WASHINGTON — Louisiana residents who are making at least $200,000 in adjusted gross income represent 2.3 percent of the state and account for 45 percent of the income taxes paid, according to a report released Tuesday by the nonprofit Tax Foundation, of Washington, D.C.
The “Tax Cut Expiration Would Impact States Unevenly” report is intended to show the varying effects in states of President Barack Obama’s proposal to extend income tax cuts to American households making less than $250,000 a year, while allowing the tax breaks to expire for the nation’s wealthiest.
Republicans also seized on a business-funded study from Ernst & Young also released Tuesday that contends Obama’s plan would increase unemployment and result in the loss of roughly 710,000 jobs “in the long-run” by affecting some small businesses.
White House Deputy Press Secretary Amy Brundage responded that the Ernst & Young report is a biased industry study put together by a former Bush appointee that makes fallacious assumptions.
“The truth is that the Congressional Budget Office, the Joint Committee on Taxation, and other independent analysis have found that letting tax cuts expire and using the resulting revenue for deficit reduction would help the economy over the long-run because it would lead to lower interest rates and higher investment — the opposite of what the industry-financed study concludes,” Brundage wrote in an email.
According to the Tax Foundation report, the U.S. average is that 3 percent of the population makes more than $200,000 in adjusted income and pays 50 percent of all personal income taxes. Some of the more “blue” places like Connecticut, New York, Massachusetts, Washington, D.C., and California would have the most residents affected by Obama’s plan, the report states.

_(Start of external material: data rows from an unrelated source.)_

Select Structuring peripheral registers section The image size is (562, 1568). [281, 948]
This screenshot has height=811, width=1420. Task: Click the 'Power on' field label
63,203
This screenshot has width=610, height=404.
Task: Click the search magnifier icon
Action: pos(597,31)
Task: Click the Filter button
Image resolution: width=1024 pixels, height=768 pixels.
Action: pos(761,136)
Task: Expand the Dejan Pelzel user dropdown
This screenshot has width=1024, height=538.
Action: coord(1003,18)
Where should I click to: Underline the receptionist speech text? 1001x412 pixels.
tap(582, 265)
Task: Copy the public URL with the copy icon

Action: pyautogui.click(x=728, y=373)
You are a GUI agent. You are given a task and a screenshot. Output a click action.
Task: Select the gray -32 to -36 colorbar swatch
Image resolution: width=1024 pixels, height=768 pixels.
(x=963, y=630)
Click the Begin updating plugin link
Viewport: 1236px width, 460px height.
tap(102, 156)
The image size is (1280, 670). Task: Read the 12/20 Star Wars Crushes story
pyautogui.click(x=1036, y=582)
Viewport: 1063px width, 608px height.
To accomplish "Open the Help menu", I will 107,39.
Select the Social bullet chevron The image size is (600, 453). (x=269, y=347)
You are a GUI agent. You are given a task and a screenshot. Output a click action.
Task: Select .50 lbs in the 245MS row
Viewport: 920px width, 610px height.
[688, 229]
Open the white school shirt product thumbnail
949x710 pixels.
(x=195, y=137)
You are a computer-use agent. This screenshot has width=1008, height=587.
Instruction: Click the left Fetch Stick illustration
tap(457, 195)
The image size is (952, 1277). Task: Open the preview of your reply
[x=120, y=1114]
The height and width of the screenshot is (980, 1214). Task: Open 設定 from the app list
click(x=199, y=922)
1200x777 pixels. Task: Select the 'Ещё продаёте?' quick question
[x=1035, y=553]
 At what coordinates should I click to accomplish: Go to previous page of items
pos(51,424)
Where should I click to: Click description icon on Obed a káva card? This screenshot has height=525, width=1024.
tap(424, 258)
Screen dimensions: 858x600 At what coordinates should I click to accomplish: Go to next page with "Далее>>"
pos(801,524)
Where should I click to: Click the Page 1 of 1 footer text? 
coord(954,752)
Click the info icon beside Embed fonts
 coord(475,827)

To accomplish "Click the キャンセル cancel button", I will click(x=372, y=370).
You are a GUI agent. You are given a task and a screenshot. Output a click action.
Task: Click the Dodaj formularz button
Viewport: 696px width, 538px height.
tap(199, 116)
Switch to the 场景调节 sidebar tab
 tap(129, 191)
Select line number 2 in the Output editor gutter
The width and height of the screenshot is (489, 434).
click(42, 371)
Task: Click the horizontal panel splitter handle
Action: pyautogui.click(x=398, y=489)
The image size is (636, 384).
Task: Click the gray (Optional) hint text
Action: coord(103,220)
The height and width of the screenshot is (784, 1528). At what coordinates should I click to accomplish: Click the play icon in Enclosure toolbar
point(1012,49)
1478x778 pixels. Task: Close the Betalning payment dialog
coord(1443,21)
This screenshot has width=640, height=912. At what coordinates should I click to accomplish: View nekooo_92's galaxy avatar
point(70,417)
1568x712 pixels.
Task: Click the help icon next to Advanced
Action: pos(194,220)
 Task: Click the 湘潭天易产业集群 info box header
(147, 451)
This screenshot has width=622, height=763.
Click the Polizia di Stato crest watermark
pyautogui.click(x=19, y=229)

Republicans want to extend all the Bush and Obama-era tax breaks, while Democrats are pushing for the $250,000 threshold on families and $200,000 for individuals. Those making more than $200,000 currently receive the most tax breaks.
The U.S. Senate next week could move on Obama’s plan, while the U.S. House intends to vote on legislation to extend all the tax cuts before the August congressional break.
The tax cuts are set to expire at the end of the year unless Congress acts.
Some Democrats have expressed a preference for a $1 million income cut off in the past, instead of $250,000. Only 0.15 percent of Louisiana taxpayers report income over $1 million, but they account for nearly 20 percent of the income taxes, the report states.
U.S. Rep. Bill Cassidy, R-Baton Rouge, said he would rather support “growth” than Obama’s idea of “fairness” that Cassidy said only works well on the campaign trail.
“My gosh, those people … they’re the entrepreneurs and the job creators,” Cassidy said. The options are to make them pay more taxes or give them the leeway to further expand their businesses, Cassidy added.
U.S. Sen. Mary Landrieu, D-La., is backing Obama’s plan, although she has left the door open for her to support increasing the $250,000 threshold in the future.
Her office reiterated her previous statement on the matter.
“With the economy still recovering, this is not the time to raise taxes on middle class families,” Landrieu stated. “I support efforts to extend the current tax rates for the 98 percent of Louisianians who earn less than $250,000 per year.
“At the same time, extending tax cuts for the middle class will also protect 97 percent of America’s small business owners who earn less than $250,000 per year. If we can afford to do more, given the fiscal pressures on our budget, we will make every effort.”
Others, like U.S. Sen. David Vitter, R-La., seized more strongly on the Ernst & Young report that was funded by a variety of business groups like the United States Chamber of Commerce, the National Federation of Independent Business and the S Corporation Association. The report focuses on the portion of small businesses that could be affected in income, capital gains and Medicare tax rates.
“This would be the single biggest tax increase in U.S. history — $850 billion — with much of that on the backs of small businesses which pay through the individual rate,” Vitter said in a statement. “Obama said we shouldn’t do that in late 2010 because the economy was so weak; yet growth is weaker now than then — 2 percent compared to 3.2 percent.”
U.S. Rep. Steve Scalise, R-Jefferson, said, “President Obama would rather play politics than address the high unemployment by pitting one group of Americans against the other as he calls for billions in job-killing taxes in order to continue his failed practice of more wasteful Washington spending.”